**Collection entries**
━━━━━━━━━━

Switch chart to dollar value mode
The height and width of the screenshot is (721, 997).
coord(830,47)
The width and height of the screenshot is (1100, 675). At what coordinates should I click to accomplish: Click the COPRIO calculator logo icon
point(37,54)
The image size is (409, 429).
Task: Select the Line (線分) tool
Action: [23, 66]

━━━━━━━━━━

**Task details**
Print the data above exactly as it reads.

**Answer box**
Switch chart to dollar value mode
The height and width of the screenshot is (721, 997).
coord(830,47)
The width and height of the screenshot is (1100, 675). At what coordinates should I click to accomplish: Click the COPRIO calculator logo icon
point(37,54)
The image size is (409, 429).
Task: Select the Line (線分) tool
Action: [23, 66]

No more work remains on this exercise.